Can an expert explain why such a thing is promising? Maybe it’s not, but they don’t mention it until the Results? Just to my layman brain, it seems likely that inflammation in response to senescence might, like, have a function in the first place…
I guess that’s what empiricism is! Pull some levers that seem like they shouldn’t be pulled, and write down when one of them works better than expected!
- Human spinal cord is often poorly (minimally) adapted to walking upright. It “works” just well enough but the spinal discs can only just barely support the increased gravitational load between each vertebrae so herniation occurs easily and the lumbar curvature poorly supports weight/load as well. Huge reason so many people have back pain by 40. Strengthening the materials in the spinal discs to support higher compression loads would be a massive benefit, even though it has a low chance of increasing reproductive success, so wouldn’t get naturally selected for by evolution.
- Blind spots: vertebrate eyes evolved with the optic nerve going through the retina (surface light is projected onto near back of the eye). So the area where the optic nerve passes through cant see anything. This isn’t necessary. Cephalopod eyes evolved the optic nerve connection layer to be behind the retina rather than in front of it so they have no blind spot.
So yes, a lot of things that “fix” or “improve” something may make things worse in another way, but some things could be purely beneficial with no downside for most people.

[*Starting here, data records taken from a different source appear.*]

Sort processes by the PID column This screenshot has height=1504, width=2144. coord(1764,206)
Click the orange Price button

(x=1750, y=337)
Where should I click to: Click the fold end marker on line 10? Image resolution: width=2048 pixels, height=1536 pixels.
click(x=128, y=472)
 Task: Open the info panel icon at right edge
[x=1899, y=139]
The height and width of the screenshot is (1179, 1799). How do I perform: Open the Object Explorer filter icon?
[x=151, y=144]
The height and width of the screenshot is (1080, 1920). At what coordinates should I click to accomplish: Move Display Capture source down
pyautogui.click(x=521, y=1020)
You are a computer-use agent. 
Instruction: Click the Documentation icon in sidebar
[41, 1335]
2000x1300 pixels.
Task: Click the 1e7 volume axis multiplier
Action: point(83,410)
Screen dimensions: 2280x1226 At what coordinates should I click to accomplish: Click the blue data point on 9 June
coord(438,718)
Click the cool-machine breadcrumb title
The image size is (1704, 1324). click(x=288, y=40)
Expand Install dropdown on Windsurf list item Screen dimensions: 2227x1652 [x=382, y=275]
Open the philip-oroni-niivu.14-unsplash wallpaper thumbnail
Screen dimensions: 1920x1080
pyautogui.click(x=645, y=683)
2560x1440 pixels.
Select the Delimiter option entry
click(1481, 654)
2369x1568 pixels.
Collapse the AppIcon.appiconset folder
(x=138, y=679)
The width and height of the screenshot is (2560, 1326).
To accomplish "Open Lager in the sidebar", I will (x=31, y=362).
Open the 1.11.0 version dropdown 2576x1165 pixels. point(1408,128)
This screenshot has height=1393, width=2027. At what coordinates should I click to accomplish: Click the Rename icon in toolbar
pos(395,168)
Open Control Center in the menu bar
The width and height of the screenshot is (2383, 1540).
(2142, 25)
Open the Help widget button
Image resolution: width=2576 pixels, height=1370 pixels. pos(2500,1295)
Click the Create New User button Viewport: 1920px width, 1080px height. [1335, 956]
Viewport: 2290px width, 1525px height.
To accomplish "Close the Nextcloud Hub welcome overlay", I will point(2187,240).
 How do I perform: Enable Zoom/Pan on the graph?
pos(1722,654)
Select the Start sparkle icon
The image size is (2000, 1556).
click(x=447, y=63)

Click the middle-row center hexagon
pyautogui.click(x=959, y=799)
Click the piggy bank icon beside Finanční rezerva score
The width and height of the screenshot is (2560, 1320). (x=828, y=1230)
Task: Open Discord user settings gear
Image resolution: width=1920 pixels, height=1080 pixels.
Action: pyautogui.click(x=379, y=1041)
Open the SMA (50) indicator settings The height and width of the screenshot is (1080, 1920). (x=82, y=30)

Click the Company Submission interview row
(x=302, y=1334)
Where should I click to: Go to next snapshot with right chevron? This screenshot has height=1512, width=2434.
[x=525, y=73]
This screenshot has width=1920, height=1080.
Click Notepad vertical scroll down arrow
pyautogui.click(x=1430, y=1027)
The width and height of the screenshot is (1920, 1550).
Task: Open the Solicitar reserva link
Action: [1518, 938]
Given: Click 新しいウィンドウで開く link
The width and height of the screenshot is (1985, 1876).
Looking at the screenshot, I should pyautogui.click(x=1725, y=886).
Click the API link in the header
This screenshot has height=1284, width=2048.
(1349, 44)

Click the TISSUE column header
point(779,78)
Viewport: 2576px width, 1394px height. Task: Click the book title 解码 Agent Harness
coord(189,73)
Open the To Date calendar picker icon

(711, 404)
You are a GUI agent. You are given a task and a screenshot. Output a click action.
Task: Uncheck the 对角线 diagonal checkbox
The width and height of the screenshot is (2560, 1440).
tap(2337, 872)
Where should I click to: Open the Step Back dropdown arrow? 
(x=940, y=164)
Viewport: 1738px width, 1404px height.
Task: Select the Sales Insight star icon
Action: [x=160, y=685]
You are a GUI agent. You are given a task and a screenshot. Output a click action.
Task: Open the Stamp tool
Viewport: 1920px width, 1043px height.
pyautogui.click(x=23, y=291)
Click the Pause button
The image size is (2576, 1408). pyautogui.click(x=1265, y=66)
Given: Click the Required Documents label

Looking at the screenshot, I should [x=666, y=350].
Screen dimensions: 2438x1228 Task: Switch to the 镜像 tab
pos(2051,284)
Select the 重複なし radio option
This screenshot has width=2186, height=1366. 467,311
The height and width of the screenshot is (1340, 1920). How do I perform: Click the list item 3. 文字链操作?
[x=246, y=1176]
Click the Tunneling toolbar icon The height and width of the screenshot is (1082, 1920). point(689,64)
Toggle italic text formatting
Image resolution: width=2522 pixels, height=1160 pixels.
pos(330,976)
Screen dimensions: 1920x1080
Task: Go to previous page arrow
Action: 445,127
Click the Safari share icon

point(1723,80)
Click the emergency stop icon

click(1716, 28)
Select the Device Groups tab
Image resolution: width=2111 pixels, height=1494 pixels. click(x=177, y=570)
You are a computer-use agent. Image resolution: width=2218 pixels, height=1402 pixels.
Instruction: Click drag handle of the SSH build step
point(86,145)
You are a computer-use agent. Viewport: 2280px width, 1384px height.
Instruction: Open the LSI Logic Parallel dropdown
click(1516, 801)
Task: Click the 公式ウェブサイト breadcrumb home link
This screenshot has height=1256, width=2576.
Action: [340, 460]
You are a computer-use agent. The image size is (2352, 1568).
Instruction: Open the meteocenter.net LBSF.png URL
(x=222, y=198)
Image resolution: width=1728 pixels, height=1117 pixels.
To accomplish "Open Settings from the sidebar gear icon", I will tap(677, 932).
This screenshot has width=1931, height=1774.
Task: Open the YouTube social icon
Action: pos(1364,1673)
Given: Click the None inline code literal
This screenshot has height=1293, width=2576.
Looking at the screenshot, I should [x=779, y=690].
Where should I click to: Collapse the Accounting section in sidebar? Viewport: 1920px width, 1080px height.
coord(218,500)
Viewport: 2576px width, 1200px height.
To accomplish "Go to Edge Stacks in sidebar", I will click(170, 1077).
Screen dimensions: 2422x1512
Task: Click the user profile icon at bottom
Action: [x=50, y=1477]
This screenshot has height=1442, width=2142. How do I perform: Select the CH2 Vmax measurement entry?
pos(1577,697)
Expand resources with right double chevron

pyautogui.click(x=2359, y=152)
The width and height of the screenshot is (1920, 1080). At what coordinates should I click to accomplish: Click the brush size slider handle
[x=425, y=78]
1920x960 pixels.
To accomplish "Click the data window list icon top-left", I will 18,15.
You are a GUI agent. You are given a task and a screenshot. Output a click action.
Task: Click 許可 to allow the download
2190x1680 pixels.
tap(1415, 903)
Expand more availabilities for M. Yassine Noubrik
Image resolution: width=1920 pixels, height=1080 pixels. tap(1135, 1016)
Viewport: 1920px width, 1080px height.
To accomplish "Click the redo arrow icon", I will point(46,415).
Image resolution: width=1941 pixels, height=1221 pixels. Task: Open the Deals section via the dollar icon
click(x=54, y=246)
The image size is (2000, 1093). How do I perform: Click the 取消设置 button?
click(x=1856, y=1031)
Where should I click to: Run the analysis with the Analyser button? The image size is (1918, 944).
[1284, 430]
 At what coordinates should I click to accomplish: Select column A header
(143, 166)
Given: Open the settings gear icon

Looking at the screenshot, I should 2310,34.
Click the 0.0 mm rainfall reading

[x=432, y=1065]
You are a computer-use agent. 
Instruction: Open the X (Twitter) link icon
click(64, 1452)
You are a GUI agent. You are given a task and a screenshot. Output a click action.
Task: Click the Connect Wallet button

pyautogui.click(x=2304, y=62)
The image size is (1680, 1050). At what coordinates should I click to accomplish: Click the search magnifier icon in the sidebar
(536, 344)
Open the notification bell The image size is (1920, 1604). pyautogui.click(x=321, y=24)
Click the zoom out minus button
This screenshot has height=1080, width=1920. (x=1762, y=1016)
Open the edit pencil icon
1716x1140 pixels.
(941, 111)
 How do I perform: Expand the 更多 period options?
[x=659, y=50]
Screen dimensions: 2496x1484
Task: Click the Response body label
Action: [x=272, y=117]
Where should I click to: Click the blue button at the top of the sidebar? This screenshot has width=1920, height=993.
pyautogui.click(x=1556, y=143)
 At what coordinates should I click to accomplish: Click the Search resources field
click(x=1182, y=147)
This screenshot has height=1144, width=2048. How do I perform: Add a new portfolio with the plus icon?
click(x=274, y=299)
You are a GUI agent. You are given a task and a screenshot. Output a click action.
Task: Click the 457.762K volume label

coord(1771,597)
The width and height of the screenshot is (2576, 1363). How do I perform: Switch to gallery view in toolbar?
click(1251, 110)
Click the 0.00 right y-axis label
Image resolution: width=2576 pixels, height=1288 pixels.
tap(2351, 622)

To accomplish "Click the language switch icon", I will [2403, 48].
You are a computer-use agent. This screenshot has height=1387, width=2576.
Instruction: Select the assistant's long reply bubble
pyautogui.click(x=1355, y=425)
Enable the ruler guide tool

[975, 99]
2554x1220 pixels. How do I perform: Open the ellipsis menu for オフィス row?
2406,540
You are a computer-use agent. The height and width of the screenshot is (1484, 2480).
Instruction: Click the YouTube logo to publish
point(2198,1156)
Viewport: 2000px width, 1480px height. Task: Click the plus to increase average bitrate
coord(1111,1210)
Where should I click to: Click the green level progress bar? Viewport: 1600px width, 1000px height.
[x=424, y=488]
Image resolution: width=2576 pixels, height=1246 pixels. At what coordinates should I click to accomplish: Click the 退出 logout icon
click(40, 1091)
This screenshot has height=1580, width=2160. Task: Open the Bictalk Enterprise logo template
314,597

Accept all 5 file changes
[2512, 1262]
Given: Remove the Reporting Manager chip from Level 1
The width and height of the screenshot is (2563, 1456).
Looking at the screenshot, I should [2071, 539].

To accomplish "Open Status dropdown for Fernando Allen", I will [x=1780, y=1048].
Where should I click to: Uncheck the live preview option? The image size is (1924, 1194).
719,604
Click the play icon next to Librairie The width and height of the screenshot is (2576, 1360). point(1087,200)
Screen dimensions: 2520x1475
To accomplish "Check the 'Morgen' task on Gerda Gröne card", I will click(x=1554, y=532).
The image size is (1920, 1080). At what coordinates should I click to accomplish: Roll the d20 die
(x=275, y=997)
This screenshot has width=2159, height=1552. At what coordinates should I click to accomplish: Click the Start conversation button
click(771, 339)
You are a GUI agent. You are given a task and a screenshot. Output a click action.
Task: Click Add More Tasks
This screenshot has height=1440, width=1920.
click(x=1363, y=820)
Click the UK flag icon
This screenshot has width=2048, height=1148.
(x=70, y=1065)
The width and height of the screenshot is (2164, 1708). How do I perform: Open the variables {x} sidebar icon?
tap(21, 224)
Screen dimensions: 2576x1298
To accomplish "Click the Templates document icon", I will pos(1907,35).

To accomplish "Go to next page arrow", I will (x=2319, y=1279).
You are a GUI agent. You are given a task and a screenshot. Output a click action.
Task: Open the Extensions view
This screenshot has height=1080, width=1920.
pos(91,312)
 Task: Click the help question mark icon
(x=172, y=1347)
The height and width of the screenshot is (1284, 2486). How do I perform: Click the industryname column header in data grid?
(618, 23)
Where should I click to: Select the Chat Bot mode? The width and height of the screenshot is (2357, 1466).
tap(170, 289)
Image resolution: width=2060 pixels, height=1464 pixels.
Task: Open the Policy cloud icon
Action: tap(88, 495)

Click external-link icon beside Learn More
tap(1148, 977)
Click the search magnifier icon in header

Preventing inflammation at the source is like unilateral disarmament. Great in the lab, with 0 stress and perfect food, but dangerous in the "real world"
Like I’m definitely not saying you’re wrong - there’s a good chance you’ve hit the nail on the head even. But just noting that it’s not axiomatic in today’s environment.
One note is that today humans would be better off without an appendix because we live densely enough that we no longer need a super-secure vault to store gut biome for solo gut repopulation. That was useful when we lived in small tribes where every single person might get dysentery at the same time and no one would be left with a healthy gut biome to share with others. But New Yorkers certainly share all their gut biome with eachother on a daily basis, so the appendix now only contributes appendicitis to our population.